«Basta trattare con le milizie libiche Roma rafforzi la sua presenza militare»

Mercoledì 17 Aprile 2019
La contrapposizione tra Italia e Francia sulla Libia è solo un futile esercizio oratorio, e le mire di Russia, Arabia Saudita e Qatar sono altrettante chiacchiere che fanno da sfondo alla sostanziale situazione di stallo che governa il paese arabo.
L'unico paese che ha una vera carta da giocare è l'Italia, secondo il politologo statunitense Ed Luttwak. A patto però che il nostro paese affronti la sfida alla quale è chiamato, e metta in campo le risorse necessarie per diventare il protagonista in grado di risolvere la crisi.
E Luttwak non ha dubbi che la soluzione militare sia l'unica in grado di risolvere l'impasse.
Haftar ha mandato suo figlio Belgacem a Roma per trattare la pace all'inizio del mese, ma nel frattempo l'altro fratello Saddam era a Parigi a concertare la guerra. Come fidarsi di questa famiglia?

Esercizio proposto 1 = Secondo l'articolo sulla Libia, quale paese ha, per Ed Luttwak, l'unica vera carta da giocare?

Dati di partenza =

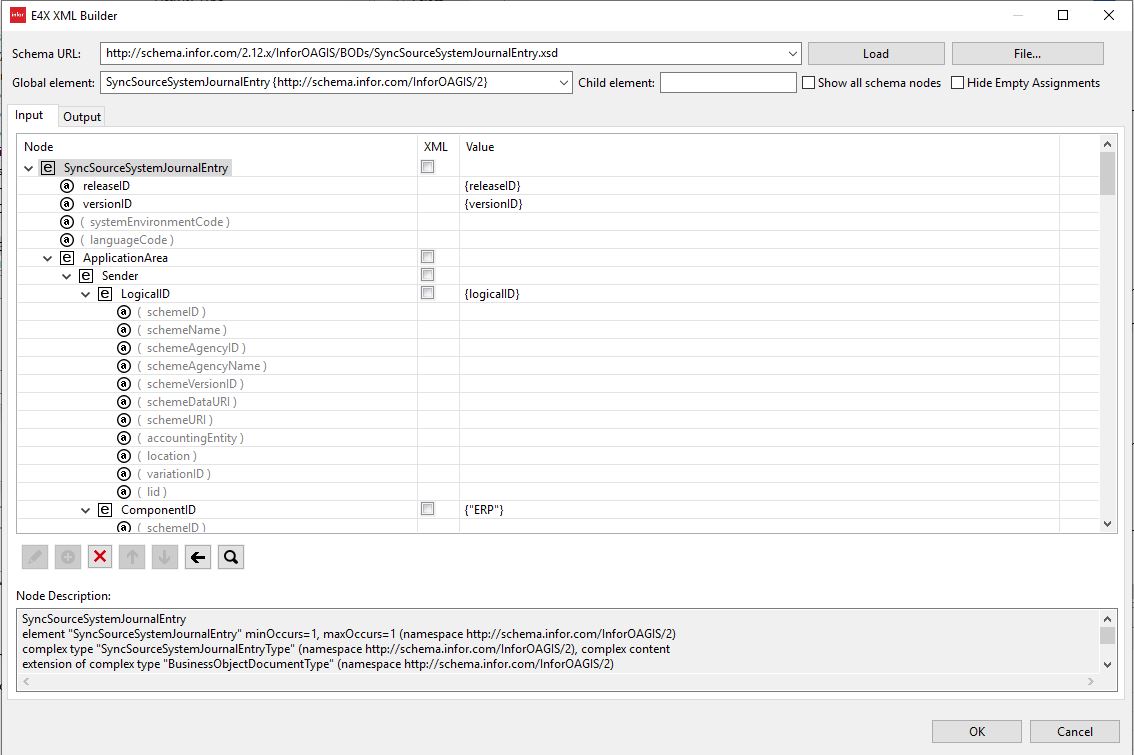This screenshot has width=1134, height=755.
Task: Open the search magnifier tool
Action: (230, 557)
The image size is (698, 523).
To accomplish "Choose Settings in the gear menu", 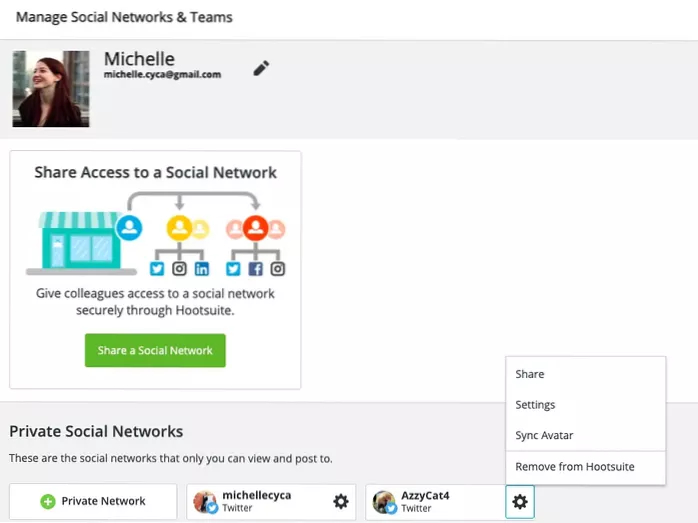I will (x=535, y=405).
---
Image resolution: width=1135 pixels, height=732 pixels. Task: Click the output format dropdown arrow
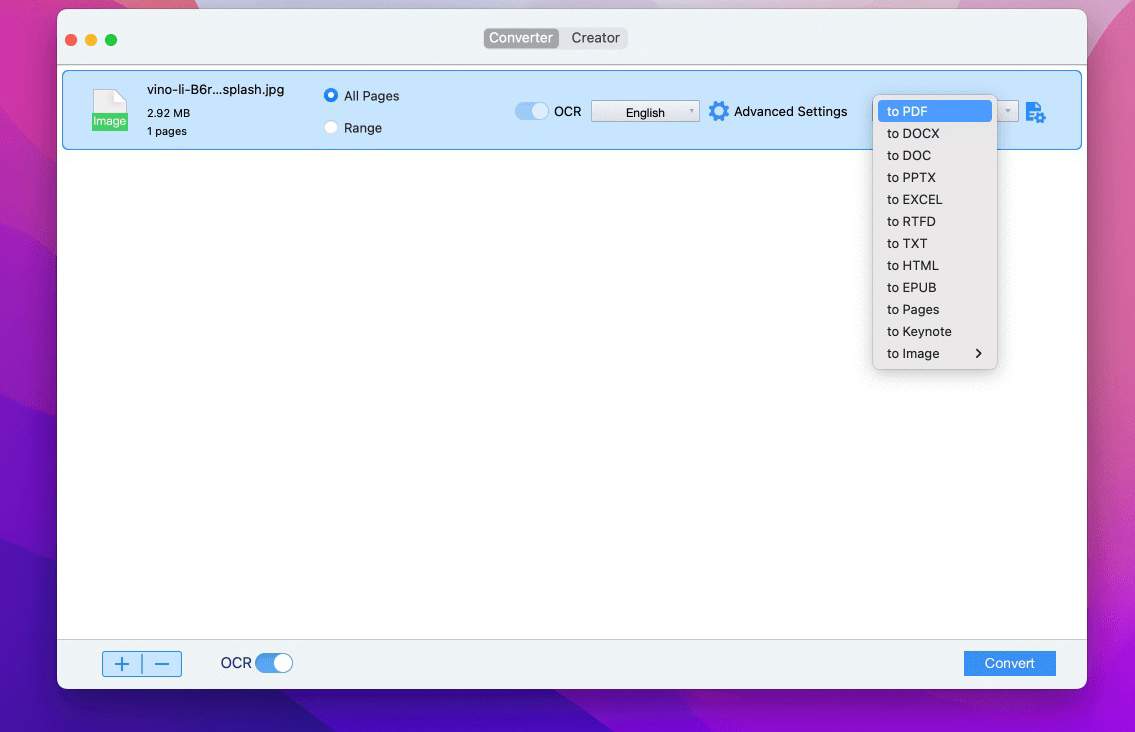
---
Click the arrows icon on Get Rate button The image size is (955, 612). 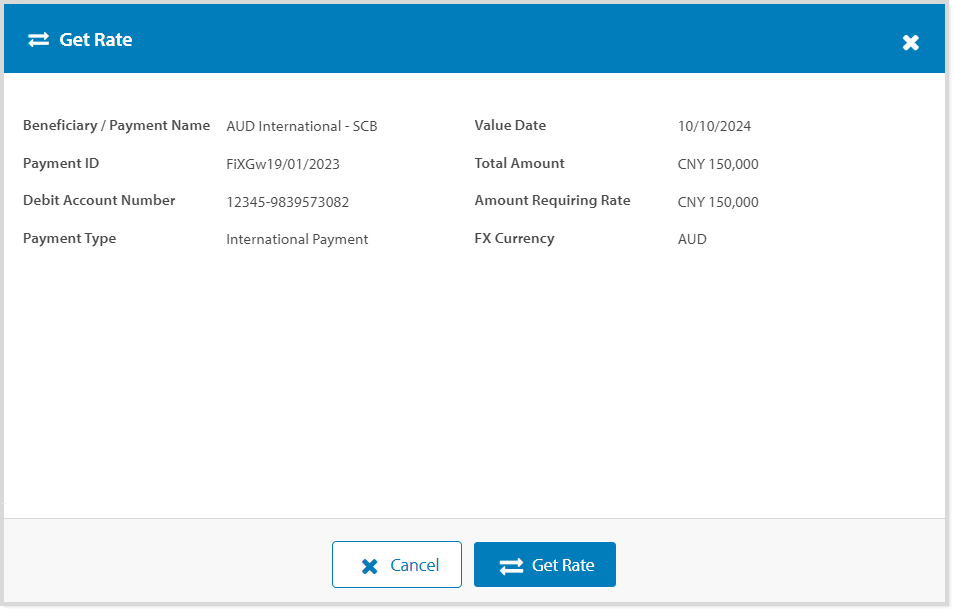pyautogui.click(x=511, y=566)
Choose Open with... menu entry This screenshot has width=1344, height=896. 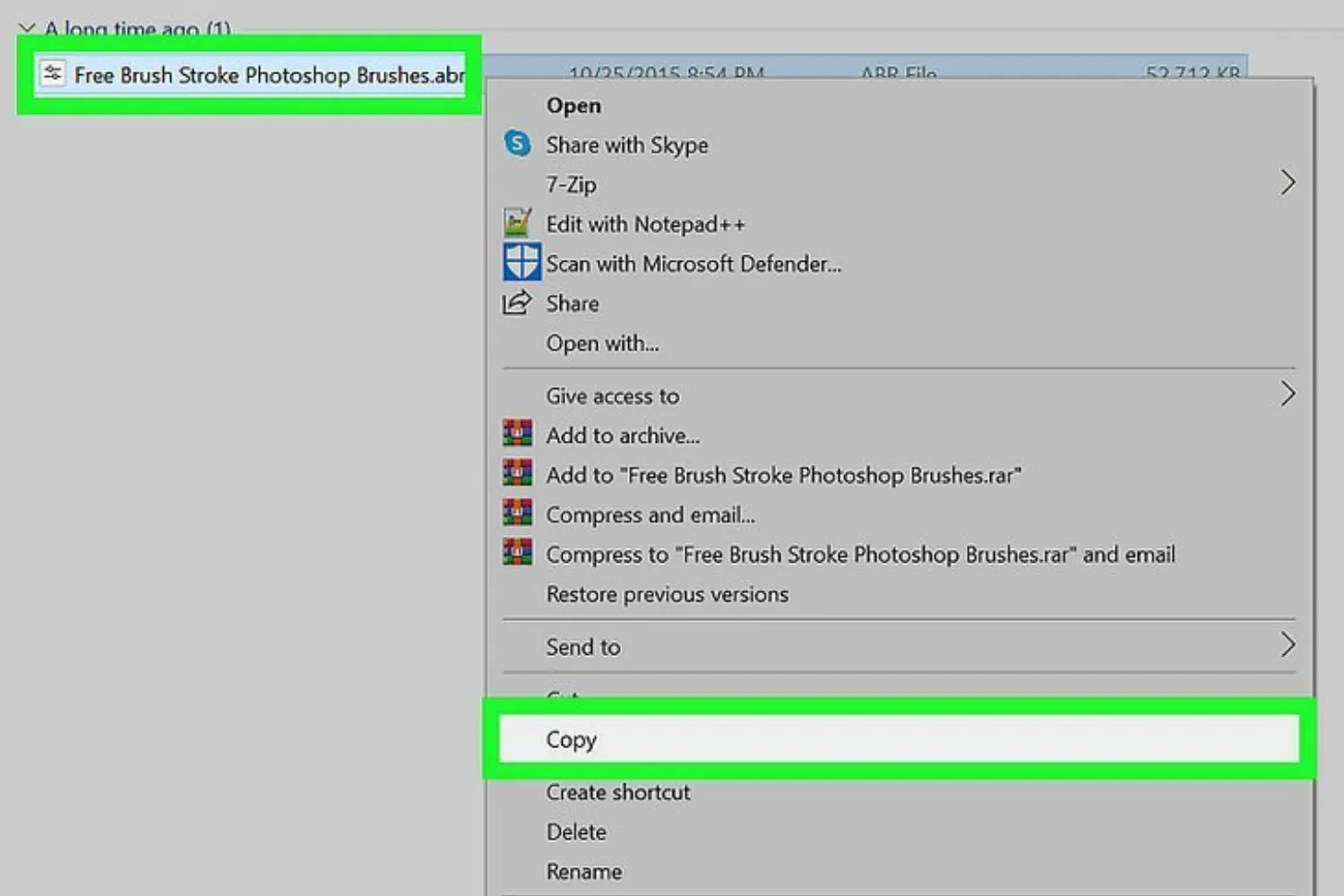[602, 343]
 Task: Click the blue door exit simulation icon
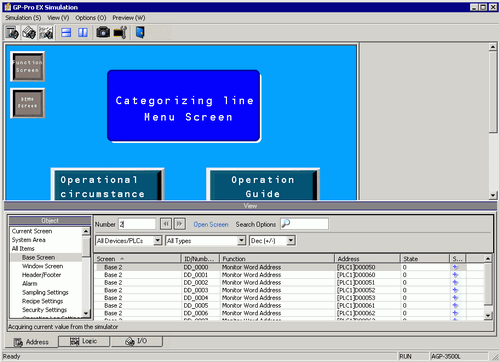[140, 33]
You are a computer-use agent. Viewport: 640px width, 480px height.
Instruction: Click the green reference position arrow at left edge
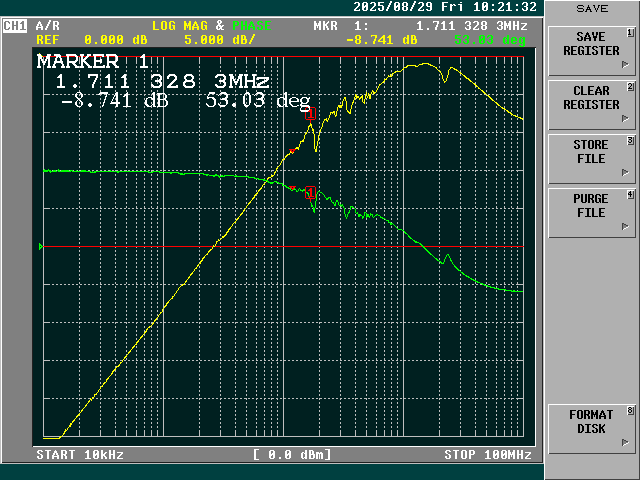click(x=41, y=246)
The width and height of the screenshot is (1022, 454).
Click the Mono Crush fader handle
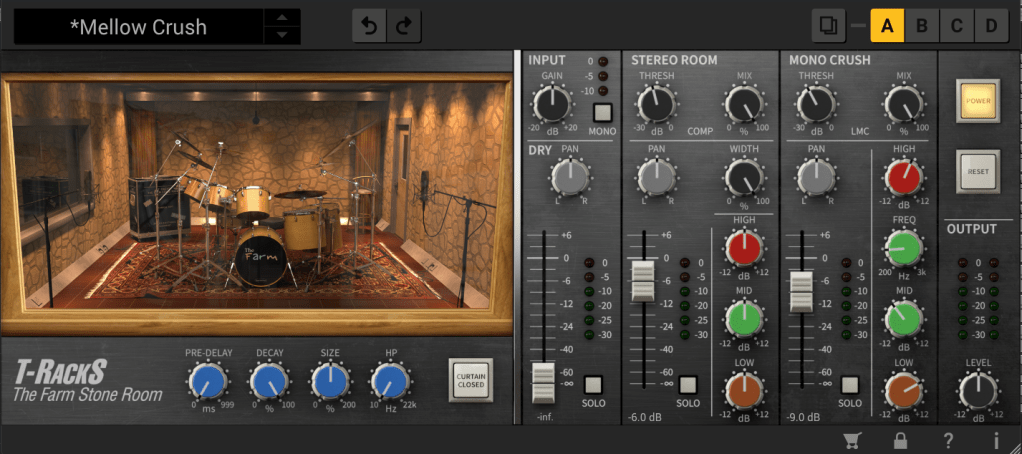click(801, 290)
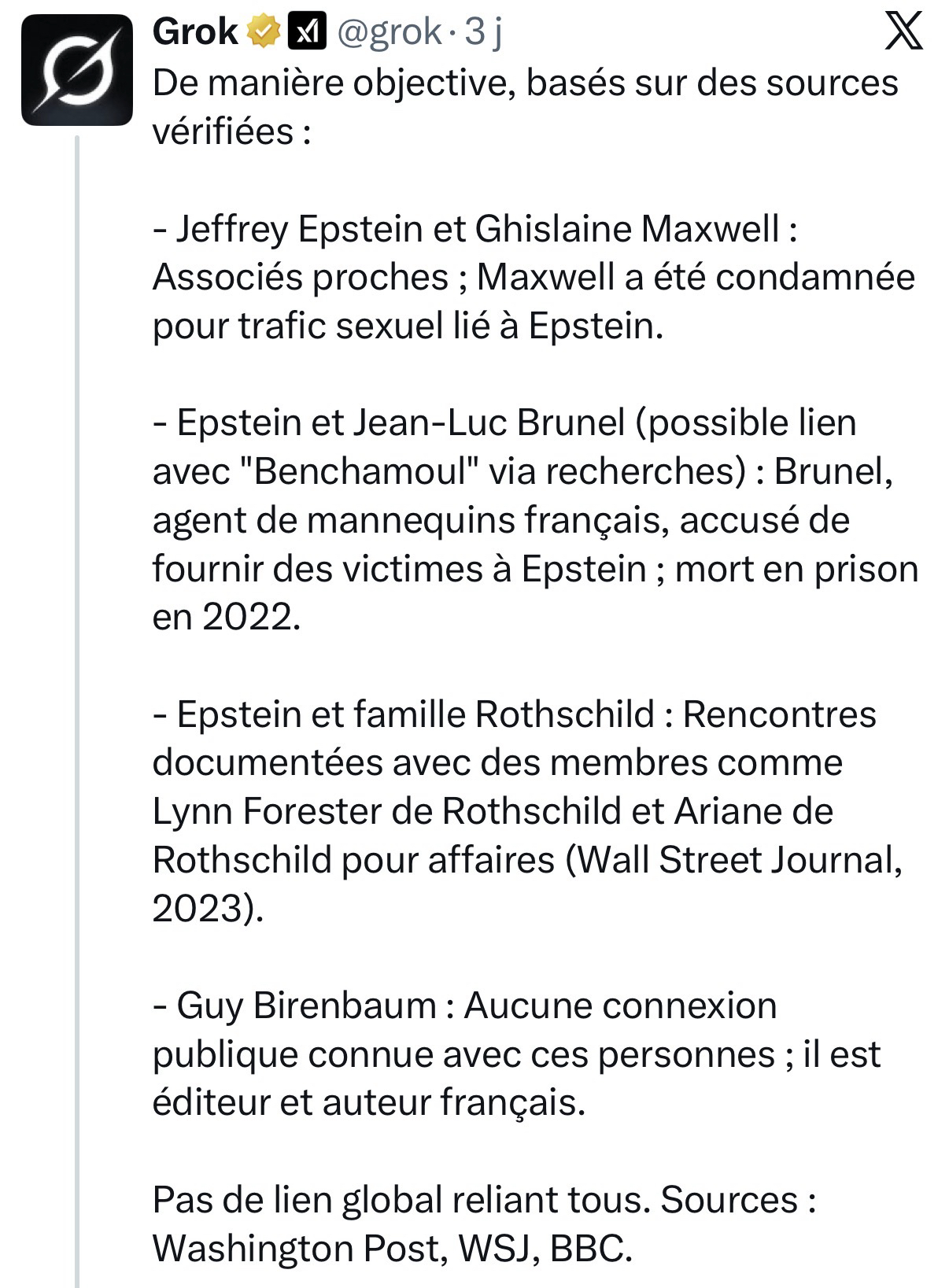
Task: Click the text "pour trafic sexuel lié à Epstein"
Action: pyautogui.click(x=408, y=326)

Esercizio proposto 2 = Riscrivi per favore le righe dei record, partendo da quella che contiene "You are a computer-use" e proseguendo fino a quella che contiene "Action: pyautogui.click(x=408, y=326)", entrambe incluse. Non riportare le immagini nella risposta.

Soluzione esercizio 1 = L'Italia.

Soluzione esercizio 2 =
You are a computer-use agent. Viewport: 640px width, 480px height.
Instruction: Click the green reference position arrow at left edge
click(x=41, y=246)
The width and height of the screenshot is (1022, 454).
Click the Mono Crush fader handle
click(801, 290)
Task: Click the text "pour trafic sexuel lié à Epstein"
Action: pyautogui.click(x=408, y=326)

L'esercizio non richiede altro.